The figures are based on a data snapshot taken at 31 March 2020. Last year’s report is accessible here.
A view to the future
The median gender pay figure reflects that historically police officer roles have been more popular with men and police staff roles with women.
As police officer roles are generally higher paid than police staff roles (and despite there being more women working in police staff roles at all levels, including higher paid roles) when staff and officer figures are combined it results in a greater gender pay gap overall.
Looking at our staff and officer figures separately helps us to understand better where changes should help us to reduce our gender pay gap, and allows us to take more specific actions based on what this information tells us.
When gender pay is calculated for officers separately to staff our median figures continue to show a more positive gender pay gap at 0% for officers and 4.6% for staff.
It continues to be positive that we have increased recruitment of female officers joining as new recruits even though this in the short to medium term has a negative impact on our gender pay gap. Since the majority are joining at the Constable rank (so lower end of officer pay scales where there are greater numbers of roles), in the shorter/medium term this increase in female officers acts negatively on our overall (and officer) gender pay gap and is not offset by increased numbers of female officer promotions due to the smaller numbers of senior roles meaning less impact on the median position.
Whilst there are increasing numbers of women, both joining as officers and being promoted to higher ranks (and so higher paid roles), overall there continues to be more men in police officer roles at all levels including higher ranks (and so higher paid roles). It is taking a while for the increases in the number of female officers moving up the ranks to impact positively on our gender pay gap.
We have used and continue to use the toolkits developed by the Government Equalities Commission, along with any insights and shared learning from other police forces, to help us make improvements and during the last 18 months have made the following improvements:
Recruitment through a detective degree entry route which along with developments in other officer entry routes has helped widen appeal and so the diversity of applicants joining as police officers.
Embedding of a future focus succession planning framework to build on regular performance conversations individuals and line managers have. Development plans are put in place to support development of individuals in their career aspirations, whether that is lateral development, to gain additional specialist skills to become specialist in role or to prepare an individual for promotion.

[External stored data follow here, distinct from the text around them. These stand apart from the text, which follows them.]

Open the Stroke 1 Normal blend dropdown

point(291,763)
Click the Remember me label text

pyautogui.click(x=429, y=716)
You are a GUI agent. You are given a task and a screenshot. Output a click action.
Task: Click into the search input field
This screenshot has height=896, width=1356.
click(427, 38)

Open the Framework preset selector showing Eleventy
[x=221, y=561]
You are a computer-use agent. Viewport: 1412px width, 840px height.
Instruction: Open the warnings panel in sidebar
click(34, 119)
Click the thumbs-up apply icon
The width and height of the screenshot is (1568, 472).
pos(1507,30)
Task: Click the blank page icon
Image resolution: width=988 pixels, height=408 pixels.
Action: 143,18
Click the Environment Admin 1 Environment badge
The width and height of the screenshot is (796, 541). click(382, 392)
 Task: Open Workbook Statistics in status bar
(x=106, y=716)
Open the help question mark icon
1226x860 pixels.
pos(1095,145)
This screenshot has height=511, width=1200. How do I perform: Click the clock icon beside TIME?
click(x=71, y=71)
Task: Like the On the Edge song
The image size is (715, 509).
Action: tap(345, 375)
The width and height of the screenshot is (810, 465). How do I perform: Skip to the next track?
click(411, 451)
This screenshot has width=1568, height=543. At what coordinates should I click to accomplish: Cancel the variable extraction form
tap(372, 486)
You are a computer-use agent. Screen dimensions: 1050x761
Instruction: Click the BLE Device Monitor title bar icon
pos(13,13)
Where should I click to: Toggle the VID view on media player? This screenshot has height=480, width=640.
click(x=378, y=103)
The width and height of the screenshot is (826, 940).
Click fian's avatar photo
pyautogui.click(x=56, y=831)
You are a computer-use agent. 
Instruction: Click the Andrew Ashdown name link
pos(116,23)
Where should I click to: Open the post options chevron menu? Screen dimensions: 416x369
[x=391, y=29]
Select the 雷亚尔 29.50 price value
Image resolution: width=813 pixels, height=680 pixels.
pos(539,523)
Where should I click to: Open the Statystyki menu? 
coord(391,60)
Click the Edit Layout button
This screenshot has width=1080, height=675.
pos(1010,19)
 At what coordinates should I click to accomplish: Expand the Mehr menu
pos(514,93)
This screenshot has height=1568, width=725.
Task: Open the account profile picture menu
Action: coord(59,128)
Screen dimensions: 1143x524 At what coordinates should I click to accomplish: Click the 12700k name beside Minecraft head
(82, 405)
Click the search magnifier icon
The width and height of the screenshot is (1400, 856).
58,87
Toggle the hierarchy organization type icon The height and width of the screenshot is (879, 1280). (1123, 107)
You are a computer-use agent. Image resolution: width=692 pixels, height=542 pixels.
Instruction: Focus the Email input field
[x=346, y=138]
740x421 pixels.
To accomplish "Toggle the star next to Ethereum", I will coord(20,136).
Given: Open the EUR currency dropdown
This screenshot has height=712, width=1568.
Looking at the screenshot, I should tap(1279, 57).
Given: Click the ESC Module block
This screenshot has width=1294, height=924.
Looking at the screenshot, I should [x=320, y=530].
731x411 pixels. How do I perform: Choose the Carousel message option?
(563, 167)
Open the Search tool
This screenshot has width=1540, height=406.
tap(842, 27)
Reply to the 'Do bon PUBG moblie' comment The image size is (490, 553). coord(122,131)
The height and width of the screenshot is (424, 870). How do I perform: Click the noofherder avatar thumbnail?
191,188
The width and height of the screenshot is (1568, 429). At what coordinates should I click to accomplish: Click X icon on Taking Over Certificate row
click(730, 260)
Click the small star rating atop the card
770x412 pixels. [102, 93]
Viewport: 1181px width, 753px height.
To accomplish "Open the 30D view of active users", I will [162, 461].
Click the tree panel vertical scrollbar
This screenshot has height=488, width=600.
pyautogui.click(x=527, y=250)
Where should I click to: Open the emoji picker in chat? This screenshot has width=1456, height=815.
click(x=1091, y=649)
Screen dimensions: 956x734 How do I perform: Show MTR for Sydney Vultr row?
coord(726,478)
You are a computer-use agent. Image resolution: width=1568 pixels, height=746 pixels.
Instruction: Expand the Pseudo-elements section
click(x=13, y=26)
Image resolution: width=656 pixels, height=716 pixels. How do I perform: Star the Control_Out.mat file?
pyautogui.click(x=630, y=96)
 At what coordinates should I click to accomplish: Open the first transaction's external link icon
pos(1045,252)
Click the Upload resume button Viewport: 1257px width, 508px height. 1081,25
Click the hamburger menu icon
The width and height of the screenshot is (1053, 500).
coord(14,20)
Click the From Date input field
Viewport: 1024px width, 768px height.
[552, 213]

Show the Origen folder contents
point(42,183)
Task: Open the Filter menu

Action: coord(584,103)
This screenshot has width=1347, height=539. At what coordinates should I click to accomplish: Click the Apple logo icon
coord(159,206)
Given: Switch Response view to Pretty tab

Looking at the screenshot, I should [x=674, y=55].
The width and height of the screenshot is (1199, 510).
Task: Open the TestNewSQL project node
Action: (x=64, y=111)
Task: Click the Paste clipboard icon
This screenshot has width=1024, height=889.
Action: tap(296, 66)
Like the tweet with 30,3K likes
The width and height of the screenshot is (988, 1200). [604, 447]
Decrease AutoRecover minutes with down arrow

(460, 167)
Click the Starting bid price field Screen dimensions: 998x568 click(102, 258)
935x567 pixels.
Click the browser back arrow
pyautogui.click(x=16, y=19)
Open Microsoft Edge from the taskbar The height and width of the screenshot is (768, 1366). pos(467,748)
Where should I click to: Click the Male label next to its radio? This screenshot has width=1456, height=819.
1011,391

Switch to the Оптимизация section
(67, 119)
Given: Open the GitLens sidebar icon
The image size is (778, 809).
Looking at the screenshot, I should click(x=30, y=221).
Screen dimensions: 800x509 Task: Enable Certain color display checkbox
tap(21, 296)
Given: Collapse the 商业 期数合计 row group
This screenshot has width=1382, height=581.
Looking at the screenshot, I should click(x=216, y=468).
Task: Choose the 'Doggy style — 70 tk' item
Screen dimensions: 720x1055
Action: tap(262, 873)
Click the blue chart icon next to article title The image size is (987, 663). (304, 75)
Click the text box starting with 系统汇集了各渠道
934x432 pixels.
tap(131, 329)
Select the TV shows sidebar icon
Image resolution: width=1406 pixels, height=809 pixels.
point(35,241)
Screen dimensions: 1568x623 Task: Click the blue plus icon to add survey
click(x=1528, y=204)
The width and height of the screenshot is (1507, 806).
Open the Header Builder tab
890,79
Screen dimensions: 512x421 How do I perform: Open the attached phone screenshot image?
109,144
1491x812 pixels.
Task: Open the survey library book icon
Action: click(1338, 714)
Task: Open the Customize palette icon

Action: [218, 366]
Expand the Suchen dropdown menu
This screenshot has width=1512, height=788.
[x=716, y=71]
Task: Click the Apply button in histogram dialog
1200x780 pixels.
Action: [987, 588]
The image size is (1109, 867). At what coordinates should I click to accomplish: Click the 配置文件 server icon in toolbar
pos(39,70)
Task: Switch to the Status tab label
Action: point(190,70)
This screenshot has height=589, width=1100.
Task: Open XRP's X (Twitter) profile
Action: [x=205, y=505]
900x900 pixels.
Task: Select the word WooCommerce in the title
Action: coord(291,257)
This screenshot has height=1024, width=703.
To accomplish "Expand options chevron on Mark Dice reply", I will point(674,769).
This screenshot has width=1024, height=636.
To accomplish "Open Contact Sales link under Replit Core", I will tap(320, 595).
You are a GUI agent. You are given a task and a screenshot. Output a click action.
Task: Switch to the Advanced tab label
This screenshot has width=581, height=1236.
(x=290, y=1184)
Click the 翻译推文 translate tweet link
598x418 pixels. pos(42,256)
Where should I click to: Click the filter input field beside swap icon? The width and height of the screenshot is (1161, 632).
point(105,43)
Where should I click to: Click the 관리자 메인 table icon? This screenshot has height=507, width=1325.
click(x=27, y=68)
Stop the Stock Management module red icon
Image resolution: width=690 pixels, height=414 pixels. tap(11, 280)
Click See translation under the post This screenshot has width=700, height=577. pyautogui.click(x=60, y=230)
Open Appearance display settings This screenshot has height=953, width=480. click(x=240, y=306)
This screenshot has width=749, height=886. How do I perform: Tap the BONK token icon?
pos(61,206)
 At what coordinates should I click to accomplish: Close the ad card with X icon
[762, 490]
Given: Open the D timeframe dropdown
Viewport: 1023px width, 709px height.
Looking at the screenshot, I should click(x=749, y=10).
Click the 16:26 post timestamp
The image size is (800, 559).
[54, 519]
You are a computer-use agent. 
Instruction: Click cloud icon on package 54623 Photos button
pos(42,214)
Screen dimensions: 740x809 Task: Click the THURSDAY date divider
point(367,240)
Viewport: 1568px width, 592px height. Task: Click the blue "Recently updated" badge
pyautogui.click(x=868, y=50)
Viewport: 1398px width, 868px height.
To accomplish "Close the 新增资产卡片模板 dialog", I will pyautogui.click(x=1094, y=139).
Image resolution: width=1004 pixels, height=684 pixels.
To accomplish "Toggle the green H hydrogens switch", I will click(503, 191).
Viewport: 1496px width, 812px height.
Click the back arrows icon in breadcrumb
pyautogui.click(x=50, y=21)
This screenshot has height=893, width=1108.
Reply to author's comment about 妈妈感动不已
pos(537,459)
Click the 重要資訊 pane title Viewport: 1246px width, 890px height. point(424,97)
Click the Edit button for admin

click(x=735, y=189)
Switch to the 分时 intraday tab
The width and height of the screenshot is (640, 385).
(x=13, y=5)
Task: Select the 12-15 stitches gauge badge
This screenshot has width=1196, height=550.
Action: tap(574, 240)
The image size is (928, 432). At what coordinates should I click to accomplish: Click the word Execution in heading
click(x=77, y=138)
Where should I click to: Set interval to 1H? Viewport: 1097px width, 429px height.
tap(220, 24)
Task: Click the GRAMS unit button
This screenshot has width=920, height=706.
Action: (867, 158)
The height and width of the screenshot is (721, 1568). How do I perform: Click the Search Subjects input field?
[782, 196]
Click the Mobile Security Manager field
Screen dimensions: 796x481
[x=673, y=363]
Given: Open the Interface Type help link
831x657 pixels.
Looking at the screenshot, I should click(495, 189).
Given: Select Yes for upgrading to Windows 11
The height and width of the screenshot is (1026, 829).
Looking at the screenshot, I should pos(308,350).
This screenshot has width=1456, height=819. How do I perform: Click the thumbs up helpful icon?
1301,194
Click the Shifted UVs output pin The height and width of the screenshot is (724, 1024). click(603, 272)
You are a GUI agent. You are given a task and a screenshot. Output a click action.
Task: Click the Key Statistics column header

Further improvements to the officer promotion scheme have been made in response to feedback including possible barriers to representation.
Unconscious and conscious inclusion sessions have been delivered, with external speakers providing greater understanding of why unconscious bias happens and how we can limit it and how conscious inclusion can be incorporated into our roles to create a more inclusive working environment.
The identity mentoring scheme has been built on to increase the numbers of parenting mentors to support officers and staff with their careers.
More on-line and modular training has been made available to improve accessibility and will remain a feature after current restrictions due to Covid-19.
Further developments have been made to agile and flexible working arrangements to build upon changes made pre and during covid.
Whilst we are not complacent, the reduction in our overall median gender pay figure indicates that some of our activity to improve gender pay gap is having a positive impact.
Inclusion is of high importance to Surrey Police. All equalities information, including for gender, is monitored on a regular basis through various meetings at which improvement actions are agreed and reviewed.